= Pollack's rule =

Pollack's Rule states that microprocessor "performance increase due to microarchitecture advances is roughly proportional to [the] square root of [the] increase in complexity". This contrasts with power consumption increase, which is roughly linearly proportional to the increase in complexity. Complexity in this context means processor logic, i.e. its area.

The rule, which is an industry term, is named for Fred Pollack, a lead engineer and fellow at Intel.

Pollack's Rule gained increasing relevance in 2008 due to the broad adoption of multi-core computing and concern expressed by businesses and individuals at the huge electricity demands of computers.

A generous interpretation of the rule allows for the case in which an ideal device could contain hundreds of low-complexity cores, each operating at very low power and together performing large amounts of (processing) work quickly. This describes a massively parallel processor array (MPPA), which is currently being used in embedded systems and hardware accelerators.

However, Pollack's Law as originally formulated was considered to be a limit on the performance improvements for single CPUs as the number of transistors increased, as well as for multiprocessor systems.

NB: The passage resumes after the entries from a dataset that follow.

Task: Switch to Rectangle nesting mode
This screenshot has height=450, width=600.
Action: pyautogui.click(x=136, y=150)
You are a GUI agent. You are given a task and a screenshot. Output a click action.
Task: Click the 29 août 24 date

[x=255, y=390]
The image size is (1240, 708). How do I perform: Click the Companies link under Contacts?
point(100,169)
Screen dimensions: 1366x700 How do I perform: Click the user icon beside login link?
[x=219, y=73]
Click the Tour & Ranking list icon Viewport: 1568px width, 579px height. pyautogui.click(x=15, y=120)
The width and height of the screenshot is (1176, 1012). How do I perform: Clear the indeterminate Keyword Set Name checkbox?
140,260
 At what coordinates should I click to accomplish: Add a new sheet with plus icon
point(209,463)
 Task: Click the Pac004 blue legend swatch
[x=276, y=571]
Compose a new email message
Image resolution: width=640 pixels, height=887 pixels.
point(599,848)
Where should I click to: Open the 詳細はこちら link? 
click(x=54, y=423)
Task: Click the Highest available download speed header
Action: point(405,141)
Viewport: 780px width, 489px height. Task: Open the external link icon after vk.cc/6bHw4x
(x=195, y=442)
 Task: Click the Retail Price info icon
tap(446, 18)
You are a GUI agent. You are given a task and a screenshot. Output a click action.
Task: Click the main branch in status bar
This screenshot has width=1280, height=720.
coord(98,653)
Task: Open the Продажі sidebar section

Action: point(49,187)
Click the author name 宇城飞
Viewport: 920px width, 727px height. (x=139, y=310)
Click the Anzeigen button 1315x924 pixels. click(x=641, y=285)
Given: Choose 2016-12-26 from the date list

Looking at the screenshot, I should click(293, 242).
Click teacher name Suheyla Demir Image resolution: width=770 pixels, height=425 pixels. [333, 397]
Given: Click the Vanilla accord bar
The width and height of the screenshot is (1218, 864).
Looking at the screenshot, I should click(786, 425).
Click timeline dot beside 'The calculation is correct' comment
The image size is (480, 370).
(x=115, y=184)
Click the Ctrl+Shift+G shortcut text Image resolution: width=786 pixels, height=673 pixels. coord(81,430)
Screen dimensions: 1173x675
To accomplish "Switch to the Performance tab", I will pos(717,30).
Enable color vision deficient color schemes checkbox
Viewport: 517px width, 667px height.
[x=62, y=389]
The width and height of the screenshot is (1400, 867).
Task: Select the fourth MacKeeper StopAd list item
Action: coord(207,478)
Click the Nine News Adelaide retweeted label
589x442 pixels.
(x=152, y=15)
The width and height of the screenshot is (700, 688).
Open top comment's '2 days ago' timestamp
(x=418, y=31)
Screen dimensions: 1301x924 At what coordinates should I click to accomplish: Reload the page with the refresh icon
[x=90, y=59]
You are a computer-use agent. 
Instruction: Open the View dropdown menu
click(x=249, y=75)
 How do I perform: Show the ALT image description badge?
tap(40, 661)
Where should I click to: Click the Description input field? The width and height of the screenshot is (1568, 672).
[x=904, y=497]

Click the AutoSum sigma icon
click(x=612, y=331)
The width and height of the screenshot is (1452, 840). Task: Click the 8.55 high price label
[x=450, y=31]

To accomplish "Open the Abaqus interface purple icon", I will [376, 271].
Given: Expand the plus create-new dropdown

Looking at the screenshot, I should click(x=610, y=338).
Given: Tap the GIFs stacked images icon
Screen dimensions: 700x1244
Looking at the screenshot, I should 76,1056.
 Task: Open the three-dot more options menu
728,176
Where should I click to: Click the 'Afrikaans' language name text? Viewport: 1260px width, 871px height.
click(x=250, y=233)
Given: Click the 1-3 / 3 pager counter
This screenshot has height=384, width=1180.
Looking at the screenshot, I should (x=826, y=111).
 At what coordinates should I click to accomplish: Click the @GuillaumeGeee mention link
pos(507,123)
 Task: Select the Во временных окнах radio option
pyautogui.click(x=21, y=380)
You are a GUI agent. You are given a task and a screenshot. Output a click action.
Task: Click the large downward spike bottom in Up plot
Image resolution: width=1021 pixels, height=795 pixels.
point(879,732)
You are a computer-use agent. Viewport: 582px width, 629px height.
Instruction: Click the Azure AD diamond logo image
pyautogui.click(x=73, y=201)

==Implications of the rule on chip performance==
According to Moore's law, each new technology generation doubles number of transistors. This increases their speed by 40%. On the other hand, Pollack's rule implies that microarchitecture advances improve the performance by another √2 ≈ 41%. Therefore, the overall performance increase is roughly two-fold, while the power consumption stays the same. In practice, however, implementing new microarchitecture every new generation is difficult, so microarchitecture gains are typically less.